At this year’s commencement ceremony, a 14-year-old high school student will become the youngest Clark State College graduate to get a two-year degree.
According to a release from the school, Lanna Kunzelman, a Xenia High School student who is projected to graduate in 2024, will receive her Associate of Applied Science degree from Clark State on Saturday during the virtual graduation.
“Lanna is a unique and outstanding student, and we are very proud that she started at and chose Clark State. We are also grateful to Xenia Schools for their partnership,” Clark State president Jo Alice Blondin said. “Lanna is on track to complete her bachelor’s degree before she even finishes high school. Clark State provided her with a pathway that offered academic rigor and training and delivered incredible cost savings to her family.”
“As a full-time student in Xenia, I started taking college credit classes when I was 12,” she said. “I am ecstatic that all of my hard work has paid off and resulted in this fantastic achievement.”

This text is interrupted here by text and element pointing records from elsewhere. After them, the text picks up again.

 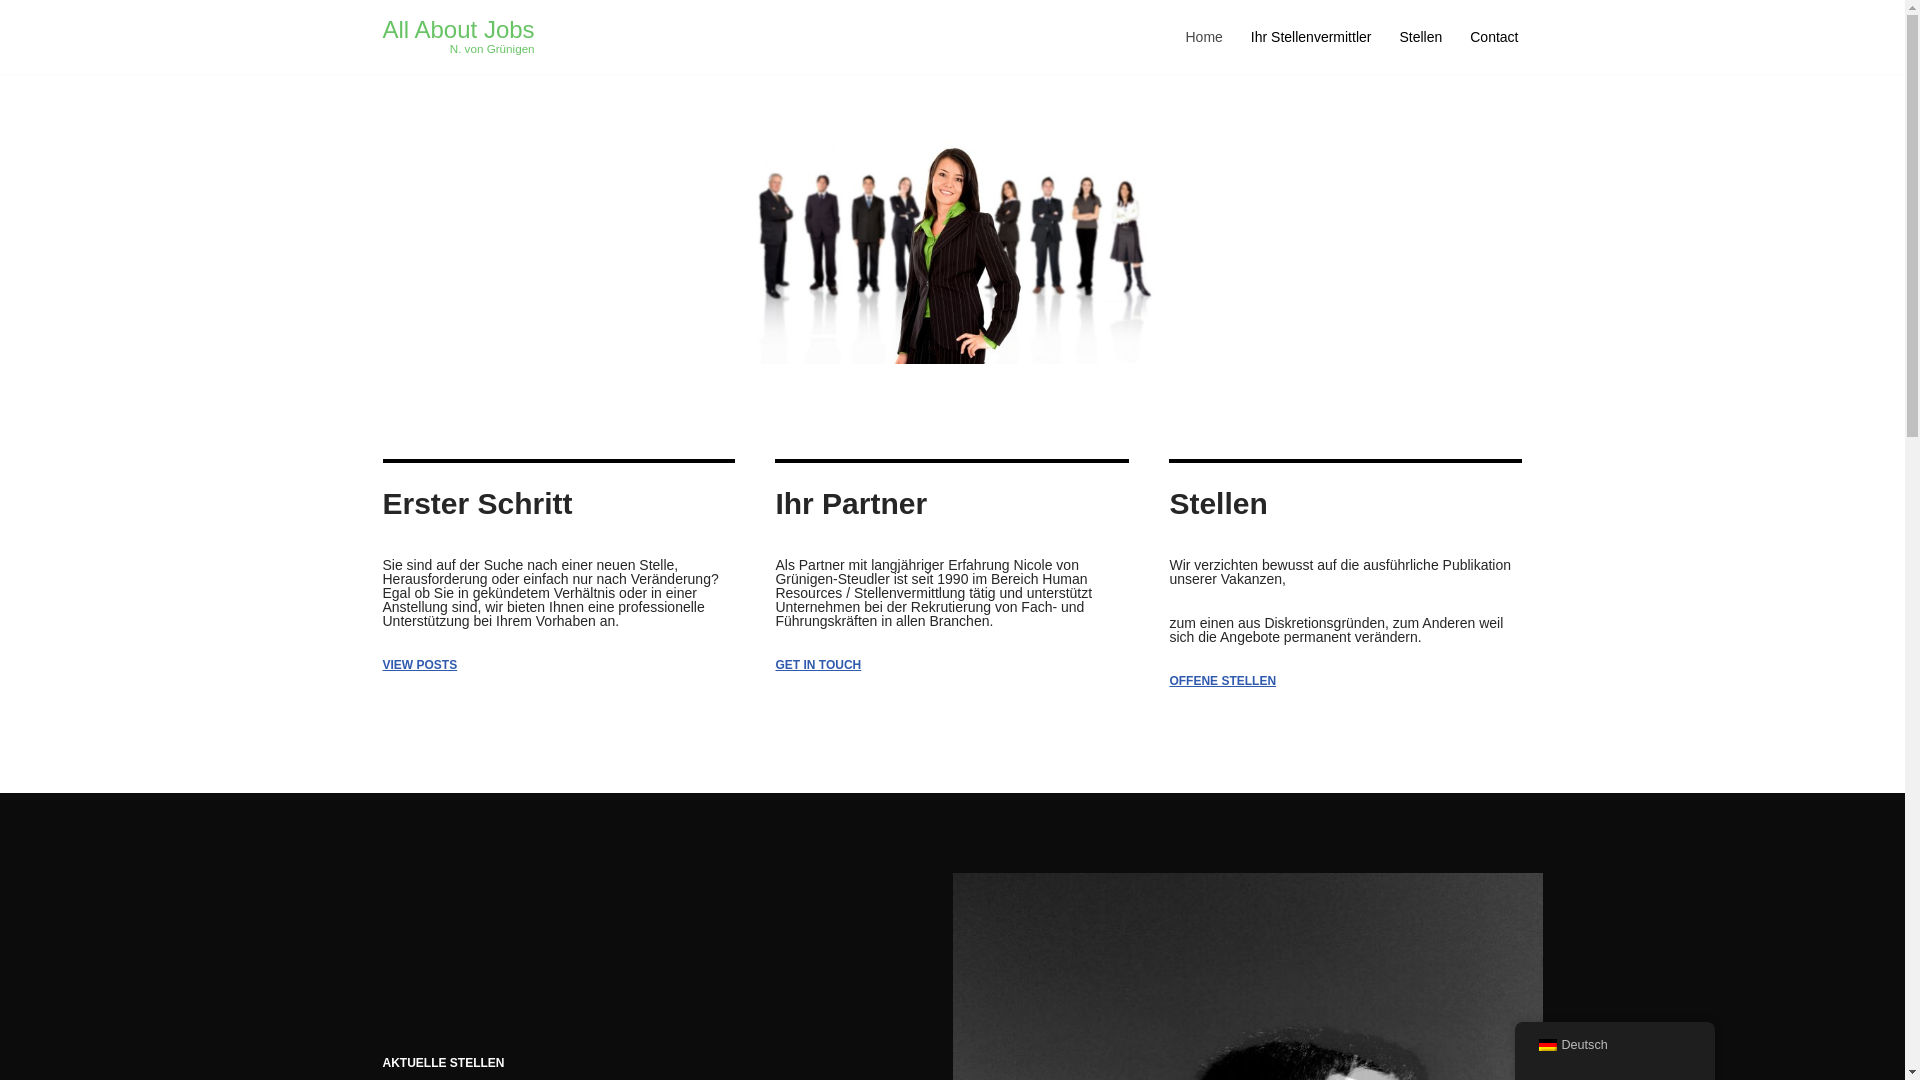 I want to click on 'Ihr Stellenvermittler', so click(x=1311, y=36).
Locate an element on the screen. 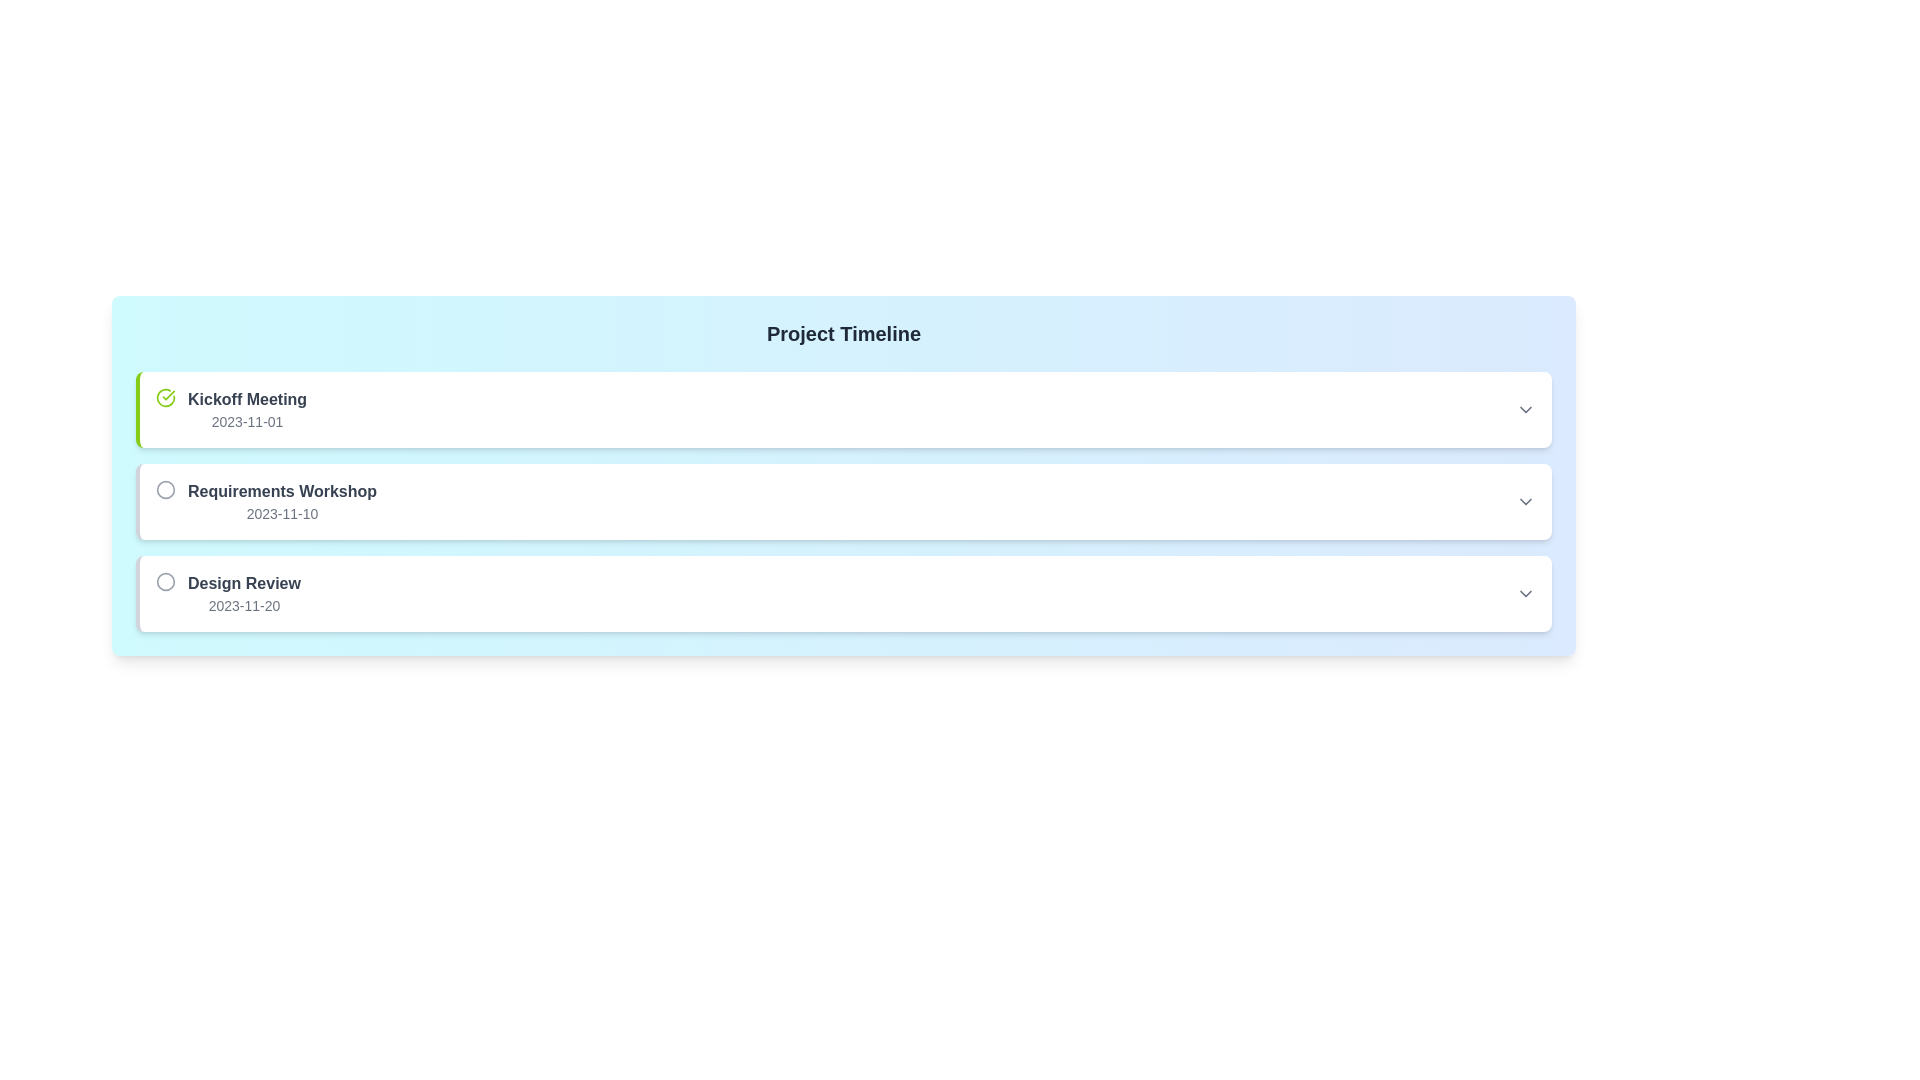 The width and height of the screenshot is (1920, 1080). the text label displaying the date for the 'Requirements Workshop' event is located at coordinates (281, 512).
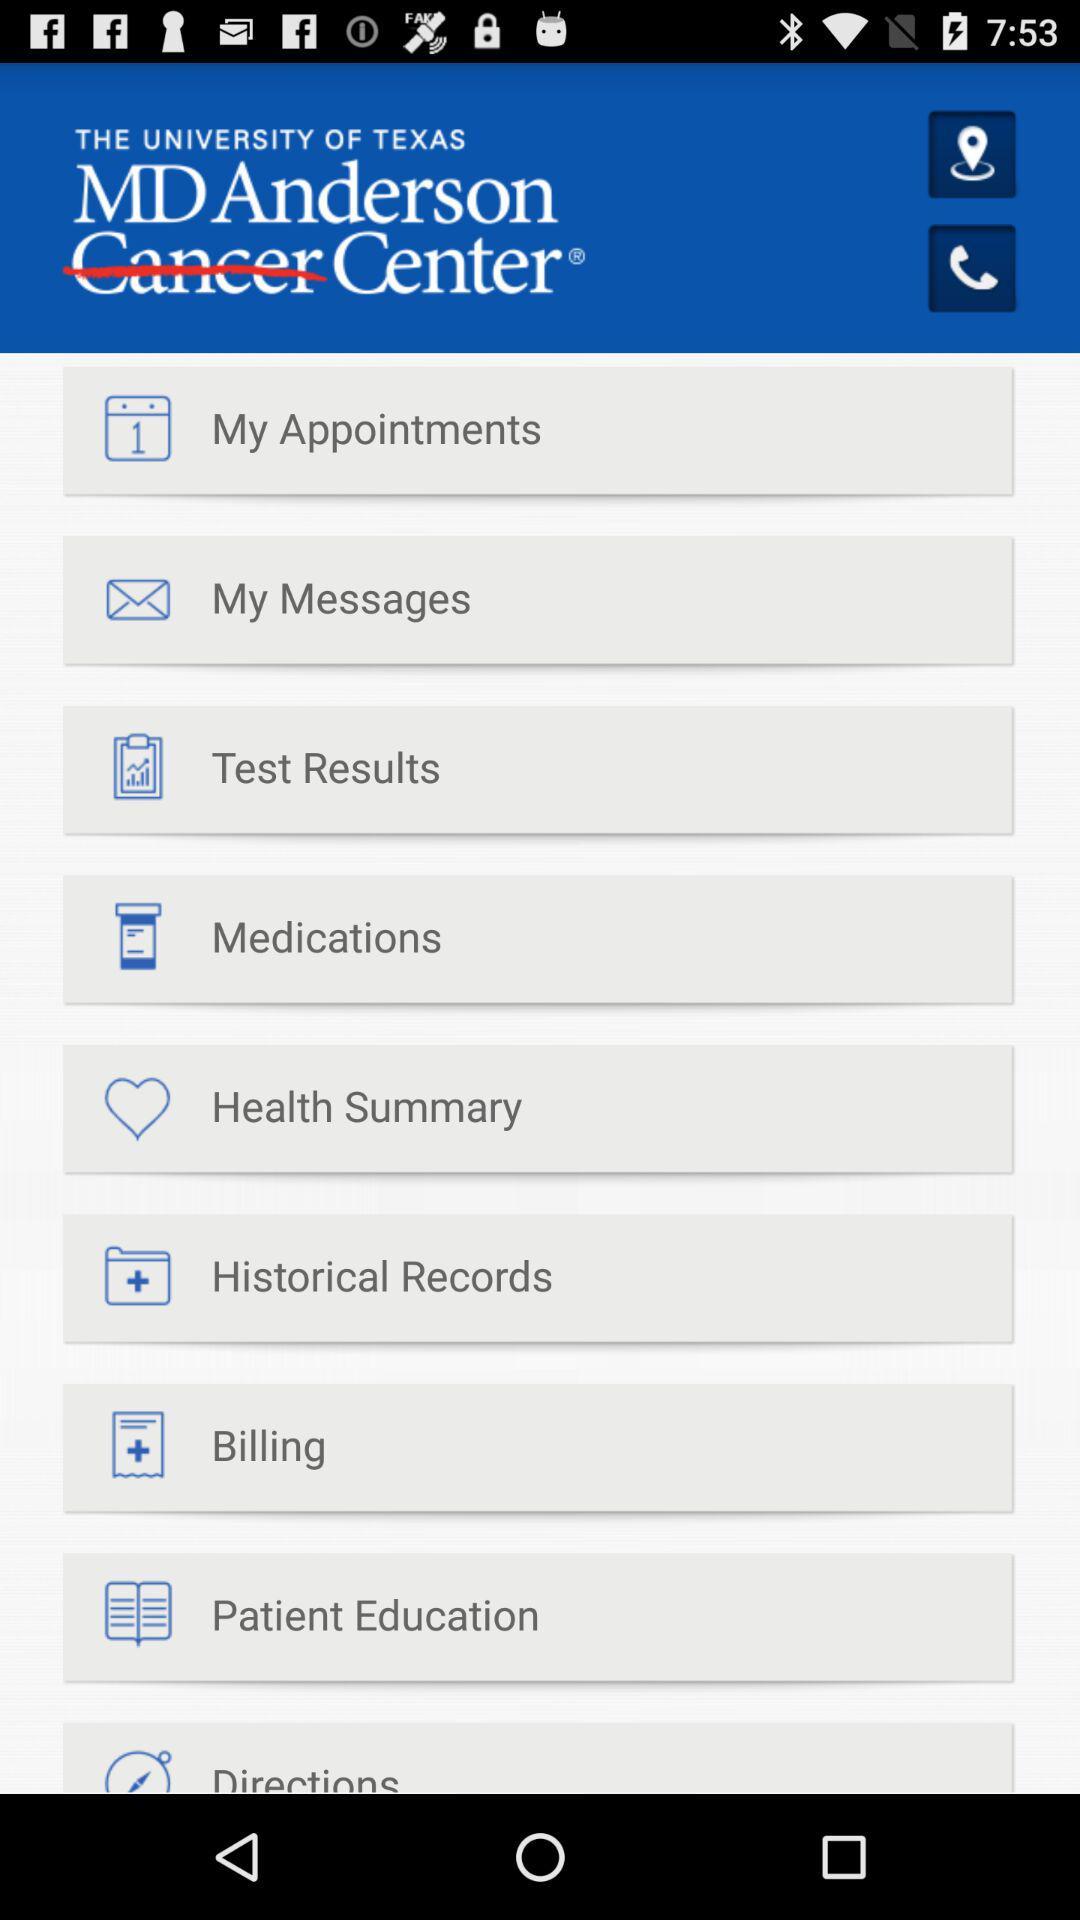 Image resolution: width=1080 pixels, height=1920 pixels. Describe the element at coordinates (973, 294) in the screenshot. I see `the call icon` at that location.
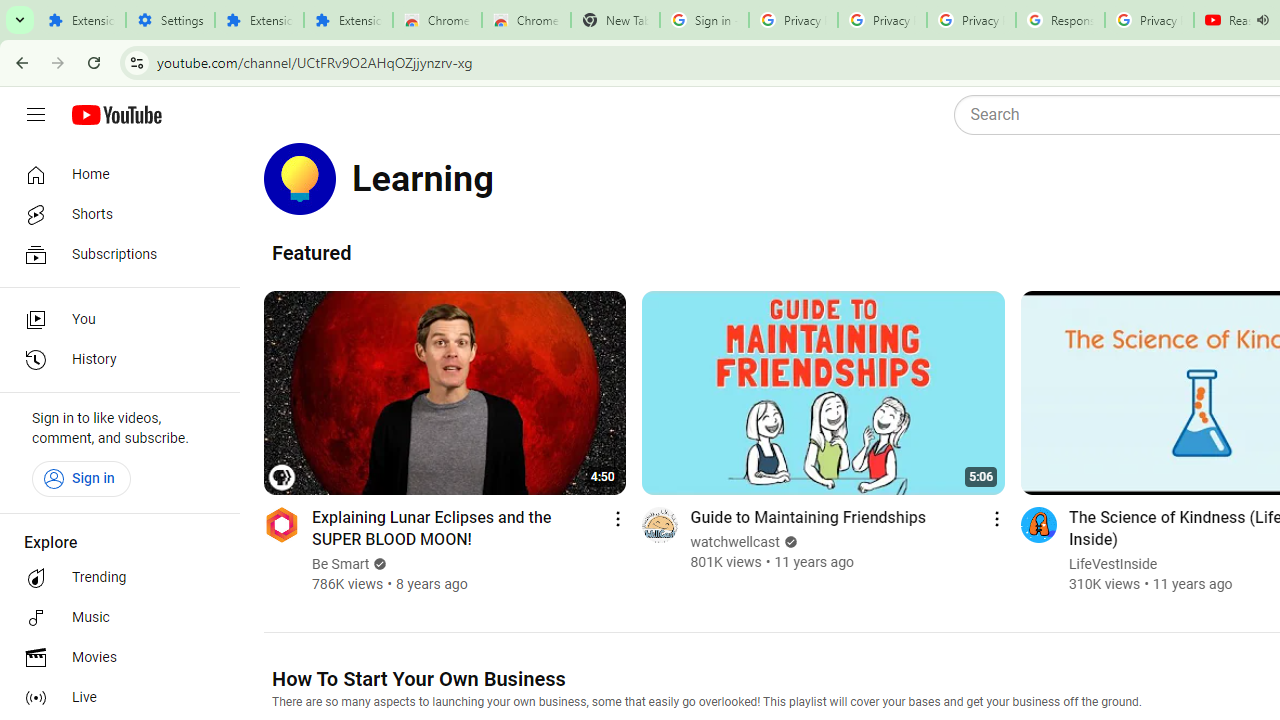 This screenshot has height=720, width=1280. What do you see at coordinates (735, 542) in the screenshot?
I see `'watchwellcast'` at bounding box center [735, 542].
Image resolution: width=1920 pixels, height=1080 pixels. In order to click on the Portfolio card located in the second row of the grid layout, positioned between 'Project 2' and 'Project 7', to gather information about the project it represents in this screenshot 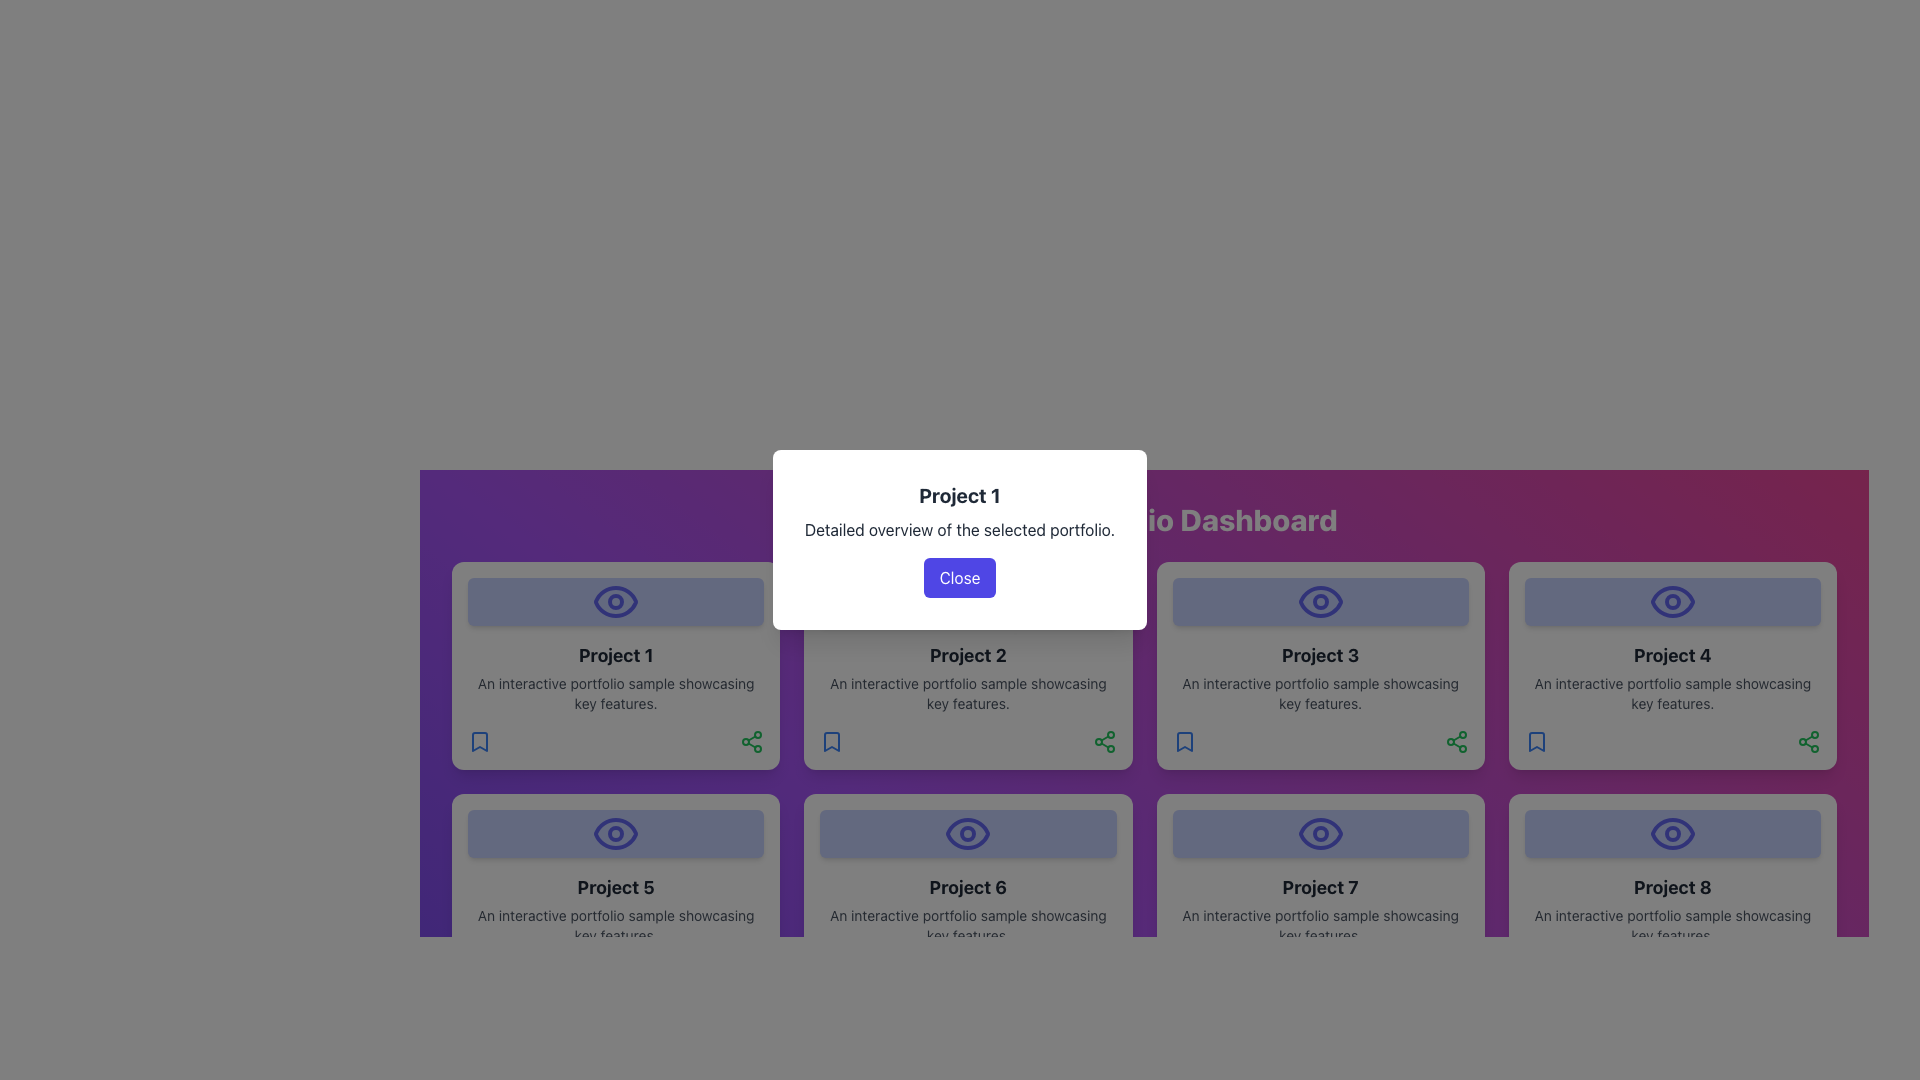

Kunzelman said she discovered a “community” at Clark State, and that the smaller classrooms helped her better grasp her courses and interact with her classmates and professors. After the college had to adjust lessons due to the coronavirus, she said she took both in-person and online courses, which she described as a “tough” experience.
“It was quite difficult to shift to an online format when the pandemic first started in the middle of spring semester last year,” she said. “As time passed, it enabled me to become a better student and adjust to change. I struggled at first since I had not expected the classes to transfer so abruptly, and I had planned to complete the rest of my coursework in person.”
Kunzelman was admitted into Wright State University’s biology program through the college’s gateway transfer program and has registered for summer semester classes.
“At first, it was overwhelming, but with all of the help from Clark State advisers and everyone else who encouraged and supported me, it became clear that this is what I was supposed to do,” Kunzelman said.
Students can obtain free college credits through the CCP program while still in high school. Anyone considering taking the classes, according to Kunzelman, should have a strong support system. Her mother, she added, was a big supporter who assisted her in practicing, drove her to and from sessions, and ensured she had all she needed.
Samantha and Anthony Kunzelman, Kunzelman’s parents, said in a statement, “We knew she was clever from an early age and she continues to astound us with her resilience to any hurdle.” “Lanna will be able to achieve any ambition she desires, and we will always be here to back her up in any of her wild ideas.”
Clark State University will hold a virtual commencement ceremony on Saturday at 10 a.m. Thirty CCP students will graduate with associate degrees and high school diplomas in the class of 2021.